Decisão de identificador 4058300.14201204, na qual foi indeferida a liminar e determinada a notificação da Autoridade Coatora e a ciência ao órgão de representação judicial.
A União (Fazenda Nacional) manifestou seu interesse em ingressar no feito (Id. 4058300.14276083).
A DD Autoridade apontada como coatora apresentou Informações. Preliminarmente, requereu a suspensão do feito até a publicação do acórdão resultante do julgamento dos embargos de declaração no RE nº 1.233.096. No mérito, discorreu sobre a legislação que rege a matéria, defendendo: a legalidade da inclusão dos tributos incidentes sobre a receita bruta na base de cálculo do PIS e da COFINS; que a legislação  seria clara ao definir como base de cálculo das contribuições em pauta a receita bruta ou a totalidade das receitas, conforme a sistemática de cálculo, e não a receita líquida, o que demonstraria a legalidade da inclusão dos tributos incidentes sobre a receita bruta na base de cálculo do PIS e da COFINS; a impossibilidade de aplicação da decisão proferida no julgamento do RE 574.706/PR ao caso. Teceu outros comentários. Pugnou, ao final, pela denegação da segurança (Id. 4058300.14452931).
O Ministério Público Federal não se manifestou sobre o mérito da questão (Id. 4058300.14533692).

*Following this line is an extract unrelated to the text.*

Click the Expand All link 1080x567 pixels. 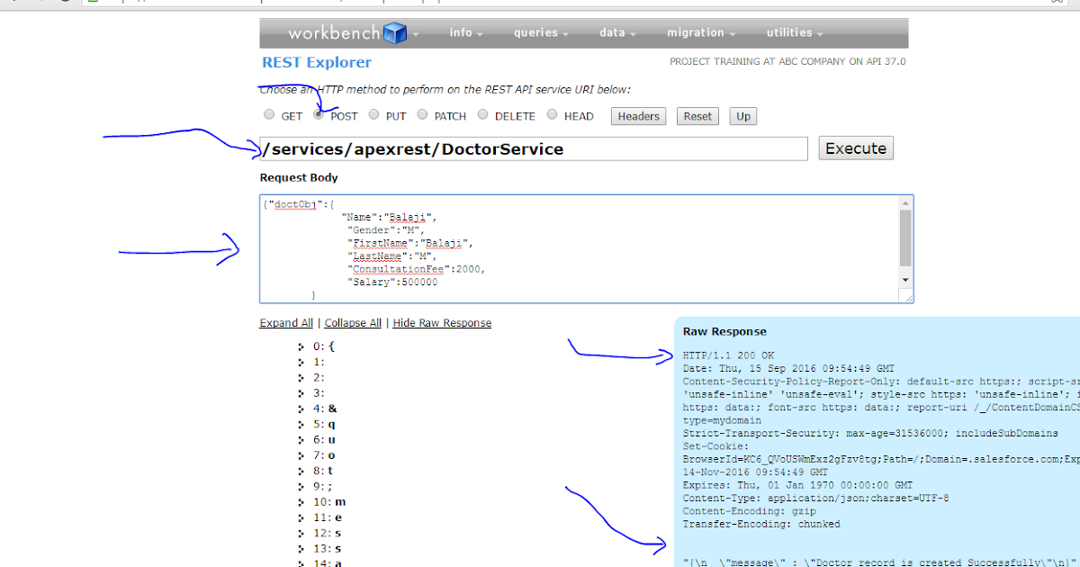tap(286, 322)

 Vieram os autos conclusos.
É o que importa relatar.
Passo a decidir.
2. Fundamentação
2.1 - Do Pedido de Suspensão do Processo
Verifica-se que a Ré postulou pela suspensão do feito até a publicação do acórdão resultante do julgamento do RE nº 1.233.096, do Plenário do Supremo Tribunal Federal, em controle concentrado, sob repercussão geral, quando então haveria a formulação de tese relativamente ao assunto em debate.

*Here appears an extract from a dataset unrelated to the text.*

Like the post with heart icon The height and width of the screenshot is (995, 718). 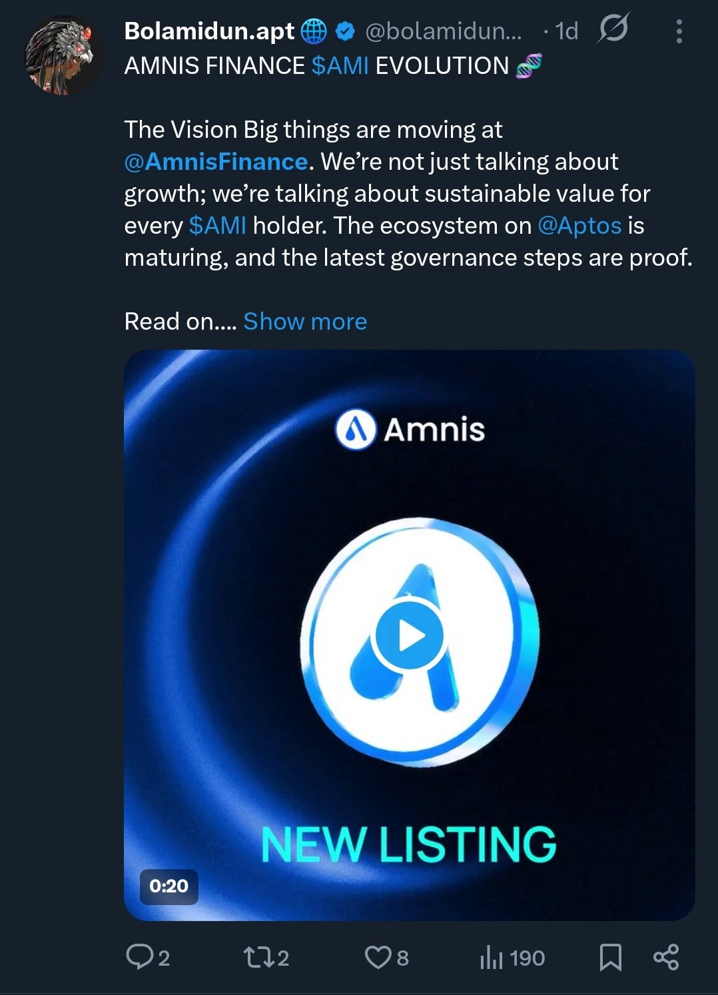click(378, 957)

Contudo, embora reconhecida a repercussão geral no caso, não houve determinação de suspensão dos processos em tramitação que tratam do assunto, de forma que deve ser rejeitado o pedido de suspensão formulado pela Autoridade Coatora.
2.2 - Do Mérito
Busca a Impetrante provimento jurisdicional que lhe assegure o direito de recolher as contribuições para o PIS e para a COFINS excluindo da base de cálculo os seus próprios valores.
2.2.1 - Como se sabe, o Programa de Integração Social (PIS) e o Programa de Formação do Patrimônio do Servidor Público (PASEP) são custeados por contribuição social de natureza tributária.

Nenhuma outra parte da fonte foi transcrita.